I am exhausted. . . . Spring has sprung; the pollen has really created allergy issues for me for the last three weeks or so. I love spring; my flowering cherry tree was beautiful this year, and the plum tree was pretty. I love driving to school and seeing the wisteria in bloom, and the daffodils and jonquils, too. But. . . . the sniffles and sniffles have overtaken me and sapped my energy (not to speak of some other issues related to my two-year journey learning to live with Type 2 diabetes).
I am still working on implementing the reading workshop format in all of my reading and English classes. I have two more or less traditional middle school reading classes, grades six and seven, and one accelerated eighth-grade English I class. I jumped in with both feet and no life jacket to do reading workshops, implementing pieces of the workshop format a little at a time.
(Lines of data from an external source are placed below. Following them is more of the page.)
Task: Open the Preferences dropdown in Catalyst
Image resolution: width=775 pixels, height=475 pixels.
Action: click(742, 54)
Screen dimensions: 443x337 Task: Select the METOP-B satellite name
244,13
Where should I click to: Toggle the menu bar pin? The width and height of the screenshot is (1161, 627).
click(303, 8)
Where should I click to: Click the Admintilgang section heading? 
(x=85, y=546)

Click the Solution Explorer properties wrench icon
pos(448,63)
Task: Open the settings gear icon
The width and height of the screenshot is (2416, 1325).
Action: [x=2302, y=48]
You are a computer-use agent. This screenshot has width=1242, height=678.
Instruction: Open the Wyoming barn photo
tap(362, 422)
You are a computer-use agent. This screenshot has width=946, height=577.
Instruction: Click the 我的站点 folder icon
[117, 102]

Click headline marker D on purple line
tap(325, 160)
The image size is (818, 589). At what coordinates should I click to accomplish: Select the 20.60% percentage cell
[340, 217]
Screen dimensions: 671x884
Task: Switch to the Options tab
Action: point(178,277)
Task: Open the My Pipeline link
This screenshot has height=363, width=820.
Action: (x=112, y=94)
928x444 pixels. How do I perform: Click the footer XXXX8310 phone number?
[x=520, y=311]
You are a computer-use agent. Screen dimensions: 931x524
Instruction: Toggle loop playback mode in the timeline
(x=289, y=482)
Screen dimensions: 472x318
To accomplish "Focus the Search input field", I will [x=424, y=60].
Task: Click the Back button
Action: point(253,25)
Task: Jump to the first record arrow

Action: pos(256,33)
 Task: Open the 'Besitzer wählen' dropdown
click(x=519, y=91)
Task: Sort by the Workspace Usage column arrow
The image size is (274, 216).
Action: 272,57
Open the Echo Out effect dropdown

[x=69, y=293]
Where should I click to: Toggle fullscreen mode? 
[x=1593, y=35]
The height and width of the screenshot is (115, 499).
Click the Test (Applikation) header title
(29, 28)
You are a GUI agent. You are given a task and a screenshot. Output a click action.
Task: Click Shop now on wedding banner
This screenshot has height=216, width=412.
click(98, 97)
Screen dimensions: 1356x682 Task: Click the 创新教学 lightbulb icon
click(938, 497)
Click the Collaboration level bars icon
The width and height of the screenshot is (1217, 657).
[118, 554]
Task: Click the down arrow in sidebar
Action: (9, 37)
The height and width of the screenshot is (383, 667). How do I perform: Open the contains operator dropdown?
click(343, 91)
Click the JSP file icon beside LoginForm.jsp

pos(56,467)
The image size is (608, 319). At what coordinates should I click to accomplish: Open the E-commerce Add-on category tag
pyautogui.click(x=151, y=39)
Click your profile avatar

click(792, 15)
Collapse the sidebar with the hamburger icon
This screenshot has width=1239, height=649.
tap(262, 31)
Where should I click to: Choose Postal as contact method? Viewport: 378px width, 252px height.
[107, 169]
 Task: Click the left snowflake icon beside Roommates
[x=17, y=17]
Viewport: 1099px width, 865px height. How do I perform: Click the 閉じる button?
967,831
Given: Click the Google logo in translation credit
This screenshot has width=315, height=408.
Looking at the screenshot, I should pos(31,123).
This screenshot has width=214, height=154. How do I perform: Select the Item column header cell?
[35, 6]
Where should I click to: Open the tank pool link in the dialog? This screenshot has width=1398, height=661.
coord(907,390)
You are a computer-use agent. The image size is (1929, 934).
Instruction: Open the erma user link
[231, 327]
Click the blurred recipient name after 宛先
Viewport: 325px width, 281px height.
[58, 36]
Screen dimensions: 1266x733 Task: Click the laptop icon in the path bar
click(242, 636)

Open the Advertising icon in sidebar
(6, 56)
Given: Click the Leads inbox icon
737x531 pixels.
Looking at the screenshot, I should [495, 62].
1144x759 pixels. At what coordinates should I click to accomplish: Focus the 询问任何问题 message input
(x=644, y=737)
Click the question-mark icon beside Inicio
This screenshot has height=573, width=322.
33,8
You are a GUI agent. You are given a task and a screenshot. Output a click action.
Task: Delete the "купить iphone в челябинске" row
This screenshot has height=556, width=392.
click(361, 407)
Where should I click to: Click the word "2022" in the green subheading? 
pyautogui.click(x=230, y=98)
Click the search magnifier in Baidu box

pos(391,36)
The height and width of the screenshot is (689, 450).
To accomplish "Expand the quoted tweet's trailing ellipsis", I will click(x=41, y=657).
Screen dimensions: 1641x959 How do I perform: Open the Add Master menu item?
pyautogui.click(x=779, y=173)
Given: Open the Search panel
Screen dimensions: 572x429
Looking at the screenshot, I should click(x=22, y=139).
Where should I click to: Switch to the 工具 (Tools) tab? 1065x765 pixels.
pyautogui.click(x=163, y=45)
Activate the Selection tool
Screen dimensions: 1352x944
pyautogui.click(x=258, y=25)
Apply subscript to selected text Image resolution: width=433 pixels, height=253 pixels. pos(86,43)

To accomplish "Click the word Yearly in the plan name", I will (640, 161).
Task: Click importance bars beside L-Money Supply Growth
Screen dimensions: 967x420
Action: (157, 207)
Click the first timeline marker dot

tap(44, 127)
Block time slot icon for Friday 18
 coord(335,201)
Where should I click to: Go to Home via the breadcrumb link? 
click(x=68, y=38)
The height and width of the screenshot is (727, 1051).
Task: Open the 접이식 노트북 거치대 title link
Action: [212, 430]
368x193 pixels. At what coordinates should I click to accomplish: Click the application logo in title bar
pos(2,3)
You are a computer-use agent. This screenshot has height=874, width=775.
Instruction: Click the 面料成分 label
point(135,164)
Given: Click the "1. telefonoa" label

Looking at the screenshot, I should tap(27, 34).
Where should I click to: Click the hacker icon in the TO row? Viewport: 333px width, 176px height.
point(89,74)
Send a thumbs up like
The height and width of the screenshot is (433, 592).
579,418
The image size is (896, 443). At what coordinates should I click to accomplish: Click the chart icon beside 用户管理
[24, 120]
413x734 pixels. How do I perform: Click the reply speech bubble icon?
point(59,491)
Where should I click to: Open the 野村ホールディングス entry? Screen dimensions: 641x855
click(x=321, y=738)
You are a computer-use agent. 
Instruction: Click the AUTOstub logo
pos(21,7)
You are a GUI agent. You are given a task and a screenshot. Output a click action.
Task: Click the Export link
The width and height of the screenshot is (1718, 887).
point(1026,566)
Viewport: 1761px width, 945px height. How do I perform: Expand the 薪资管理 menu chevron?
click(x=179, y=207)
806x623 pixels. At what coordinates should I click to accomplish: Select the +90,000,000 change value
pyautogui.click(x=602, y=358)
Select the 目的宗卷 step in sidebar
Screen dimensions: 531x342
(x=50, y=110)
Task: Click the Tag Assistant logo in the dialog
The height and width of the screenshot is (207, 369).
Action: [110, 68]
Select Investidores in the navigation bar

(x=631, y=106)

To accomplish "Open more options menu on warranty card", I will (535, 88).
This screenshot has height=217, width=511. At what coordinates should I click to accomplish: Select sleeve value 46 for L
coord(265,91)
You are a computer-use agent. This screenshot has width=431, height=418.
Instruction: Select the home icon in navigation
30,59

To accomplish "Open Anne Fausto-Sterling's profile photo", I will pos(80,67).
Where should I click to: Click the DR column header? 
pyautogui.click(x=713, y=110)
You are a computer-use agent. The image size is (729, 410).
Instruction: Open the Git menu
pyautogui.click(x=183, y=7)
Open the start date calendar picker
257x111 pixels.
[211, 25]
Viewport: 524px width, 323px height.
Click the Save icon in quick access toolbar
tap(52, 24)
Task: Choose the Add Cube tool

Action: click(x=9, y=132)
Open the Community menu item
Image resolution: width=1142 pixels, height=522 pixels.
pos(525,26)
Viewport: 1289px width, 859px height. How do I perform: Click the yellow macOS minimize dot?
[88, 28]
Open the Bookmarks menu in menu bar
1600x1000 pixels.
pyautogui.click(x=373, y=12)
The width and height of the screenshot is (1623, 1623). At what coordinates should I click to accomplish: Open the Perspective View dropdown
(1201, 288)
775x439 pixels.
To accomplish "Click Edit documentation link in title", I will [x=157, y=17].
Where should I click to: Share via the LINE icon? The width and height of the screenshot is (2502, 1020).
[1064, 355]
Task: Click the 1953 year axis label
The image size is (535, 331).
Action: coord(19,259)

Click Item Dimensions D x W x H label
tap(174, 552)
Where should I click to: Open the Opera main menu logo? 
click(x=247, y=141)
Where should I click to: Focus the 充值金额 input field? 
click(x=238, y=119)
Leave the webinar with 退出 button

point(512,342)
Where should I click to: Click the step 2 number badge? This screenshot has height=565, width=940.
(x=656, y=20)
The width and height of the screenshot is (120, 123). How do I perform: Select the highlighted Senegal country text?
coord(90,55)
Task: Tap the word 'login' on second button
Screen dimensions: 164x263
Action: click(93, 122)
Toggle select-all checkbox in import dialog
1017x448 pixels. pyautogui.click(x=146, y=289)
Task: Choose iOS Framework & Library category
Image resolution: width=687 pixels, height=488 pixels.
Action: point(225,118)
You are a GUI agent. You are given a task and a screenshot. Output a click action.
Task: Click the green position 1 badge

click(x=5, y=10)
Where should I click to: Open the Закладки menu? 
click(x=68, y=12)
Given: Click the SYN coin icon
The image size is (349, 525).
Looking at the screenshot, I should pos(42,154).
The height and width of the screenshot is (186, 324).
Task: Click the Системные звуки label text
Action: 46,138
I haven’t gotten to individual conferring yet.
I have to deal with a couple of “problems.” The first is that I have 48-minute class periods. I struggle to get my mini-lessons down to ten or fifteen minutes, but I am holding sacred the twenty-minute silent reading time four days a week. I have to have some kind of grade to put in the grade book, and I allow one day for some kind of formal assessment. My English I students do a close reading and annotation of a passage, followed by a writing task that relates to the skills I focused on in the mini-lessons. I am working on getting my sixth and seventh-graders to do more of that kind of analytical writing as well.
I have purchased several of the Lucy Calkins middle school reading units of study, and I have used them to help me choose the teaching points for each class. Although I have been teaching for over forty years, I find that having these units of study as guides is helping me. I honestly don’t follow the “script” verbatim; I don’t even follow the organization. I “cherry-pick” the lessons my students need, and I combine units of study. For instance, my English I students are reading The Maze Runner as a whole-class novel. I have chosen some lessons from the Calkins’ Dystopian Book Club unit of study to teach the characteristics of dystopian literature. I will return to this unit of study next week to wrap up and teach theme. I took some lessons from a Deep Study of Character and Investigating Character as well to combine with the Dystopian unit of study. In the sixth and seventh-grade reading classes, I am leaning on the two character study units.
Over the summer, I plan to purchase and plan the writing curriculum using the units of study Calkins and her team have written. (I love teaching literature; writing, not so much, even though I love to write!)
My second problem is assessment and grading. I can usually tell any parent their child’s strengths and weaknesses as a reader and writer. I can tell whether students have mastered a skill or are still in the process of acquiring the skill. I can give students tests and quizzes and assign projects and writing assignments until the cows come home! But–how does one truly put an accurate grade on the kind of work that goes on in a reading workshop setting. Oh, I take up students’ sticky notes once a week or so to hold them accountable for writing down their thinking and give them an “effort” grade. But doesn’t that, in part, defeat the purpose of the goal of using reading workshop, independent reading, and students’ choice and voice?
I need to find that book called Pointless, a book about untraditional grading in English and ELA classes. I know it’s here–somewhere!
So, I will keep on with this reading workshop format until the end of the year, and maybe, by then, I will have some answers as well as some kinks worked out.